### Requirement
Rewrite the records below, changing every "dropdown" to "menu" and leaving everything else the same.

Records taken from a collection:
++++++++
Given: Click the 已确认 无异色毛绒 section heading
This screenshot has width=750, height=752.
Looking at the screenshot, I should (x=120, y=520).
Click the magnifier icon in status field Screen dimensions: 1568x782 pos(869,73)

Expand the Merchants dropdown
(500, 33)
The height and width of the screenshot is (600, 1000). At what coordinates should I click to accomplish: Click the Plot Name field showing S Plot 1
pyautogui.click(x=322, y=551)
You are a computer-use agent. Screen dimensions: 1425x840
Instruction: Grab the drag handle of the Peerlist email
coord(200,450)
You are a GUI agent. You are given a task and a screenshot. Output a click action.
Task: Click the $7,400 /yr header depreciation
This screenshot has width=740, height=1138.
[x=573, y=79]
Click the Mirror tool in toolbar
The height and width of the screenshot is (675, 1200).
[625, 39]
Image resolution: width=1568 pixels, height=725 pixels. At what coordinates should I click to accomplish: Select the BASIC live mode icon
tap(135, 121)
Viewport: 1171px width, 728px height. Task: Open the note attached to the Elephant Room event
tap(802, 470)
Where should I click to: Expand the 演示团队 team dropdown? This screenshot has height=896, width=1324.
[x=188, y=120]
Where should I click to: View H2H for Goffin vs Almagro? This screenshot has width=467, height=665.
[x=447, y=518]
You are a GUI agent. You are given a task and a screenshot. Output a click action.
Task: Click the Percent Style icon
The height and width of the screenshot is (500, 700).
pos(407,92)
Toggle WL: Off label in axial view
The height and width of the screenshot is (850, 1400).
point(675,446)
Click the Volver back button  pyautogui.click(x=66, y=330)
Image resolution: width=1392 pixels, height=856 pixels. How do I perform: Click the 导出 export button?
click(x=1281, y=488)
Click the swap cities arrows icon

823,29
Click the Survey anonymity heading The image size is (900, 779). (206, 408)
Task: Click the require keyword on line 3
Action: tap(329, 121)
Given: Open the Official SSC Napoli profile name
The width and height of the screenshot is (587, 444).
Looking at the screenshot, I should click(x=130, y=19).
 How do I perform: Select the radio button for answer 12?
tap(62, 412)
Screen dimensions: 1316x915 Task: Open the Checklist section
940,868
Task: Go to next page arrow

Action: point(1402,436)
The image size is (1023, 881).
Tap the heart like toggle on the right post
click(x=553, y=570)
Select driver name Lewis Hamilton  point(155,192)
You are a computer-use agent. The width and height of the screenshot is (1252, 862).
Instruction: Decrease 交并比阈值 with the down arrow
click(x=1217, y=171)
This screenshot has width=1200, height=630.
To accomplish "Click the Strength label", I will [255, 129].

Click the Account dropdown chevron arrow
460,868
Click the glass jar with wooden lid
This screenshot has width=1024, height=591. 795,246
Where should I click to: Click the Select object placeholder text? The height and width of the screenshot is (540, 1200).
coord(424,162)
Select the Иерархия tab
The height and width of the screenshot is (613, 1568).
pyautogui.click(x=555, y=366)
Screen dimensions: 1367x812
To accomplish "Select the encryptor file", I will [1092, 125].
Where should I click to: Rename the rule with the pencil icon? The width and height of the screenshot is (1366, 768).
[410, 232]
++++++++
### Answer to the exercise
Given: Click the 已确认 无异色毛绒 section heading
This screenshot has width=750, height=752.
Looking at the screenshot, I should (x=120, y=520).
Click the magnifier icon in status field Screen dimensions: 1568x782 pos(869,73)

Expand the Merchants menu
(500, 33)
The height and width of the screenshot is (600, 1000). At what coordinates should I click to accomplish: Click the Plot Name field showing S Plot 1
pyautogui.click(x=322, y=551)
You are a computer-use agent. Screen dimensions: 1425x840
Instruction: Grab the drag handle of the Peerlist email
coord(200,450)
You are a GUI agent. You are given a task and a screenshot. Output a click action.
Task: Click the $7,400 /yr header depreciation
This screenshot has width=740, height=1138.
[x=573, y=79]
Click the Mirror tool in toolbar
The height and width of the screenshot is (675, 1200).
[625, 39]
Image resolution: width=1568 pixels, height=725 pixels. At what coordinates should I click to accomplish: Select the BASIC live mode icon
tap(135, 121)
Viewport: 1171px width, 728px height. Task: Open the note attached to the Elephant Room event
tap(802, 470)
Where should I click to: Expand the 演示团队 team menu? This screenshot has height=896, width=1324.
[x=188, y=120]
Where should I click to: View H2H for Goffin vs Almagro? This screenshot has width=467, height=665.
[x=447, y=518]
You are a GUI agent. You are given a task and a screenshot. Output a click action.
Task: Click the Percent Style icon
The height and width of the screenshot is (500, 700).
pos(407,92)
Toggle WL: Off label in axial view
The height and width of the screenshot is (850, 1400).
point(675,446)
Click the Volver back button  pyautogui.click(x=66, y=330)
Image resolution: width=1392 pixels, height=856 pixels. How do I perform: Click the 导出 export button?
click(x=1281, y=488)
Click the swap cities arrows icon

823,29
Click the Survey anonymity heading The image size is (900, 779). (206, 408)
Task: Click the require keyword on line 3
Action: tap(329, 121)
Given: Open the Official SSC Napoli profile name
The width and height of the screenshot is (587, 444).
Looking at the screenshot, I should click(x=130, y=19).
 How do I perform: Select the radio button for answer 12?
tap(62, 412)
Screen dimensions: 1316x915 Task: Open the Checklist section
940,868
Task: Go to next page arrow

Action: point(1402,436)
The image size is (1023, 881).
Tap the heart like toggle on the right post
click(x=553, y=570)
Select driver name Lewis Hamilton  point(155,192)
You are a computer-use agent. The width and height of the screenshot is (1252, 862).
Instruction: Decrease 交并比阈值 with the down arrow
click(x=1217, y=171)
This screenshot has width=1200, height=630.
To accomplish "Click the Strength label", I will [255, 129].

Click the Account menu chevron arrow
460,868
Click the glass jar with wooden lid
This screenshot has width=1024, height=591. 795,246
Where should I click to: Click the Select object placeholder text? The height and width of the screenshot is (540, 1200).
coord(424,162)
Select the Иерархия tab
The height and width of the screenshot is (613, 1568).
pyautogui.click(x=555, y=366)
Screen dimensions: 1367x812
To accomplish "Select the encryptor file", I will [1092, 125].
Where should I click to: Rename the rule with the pencil icon? The width and height of the screenshot is (1366, 768).
[410, 232]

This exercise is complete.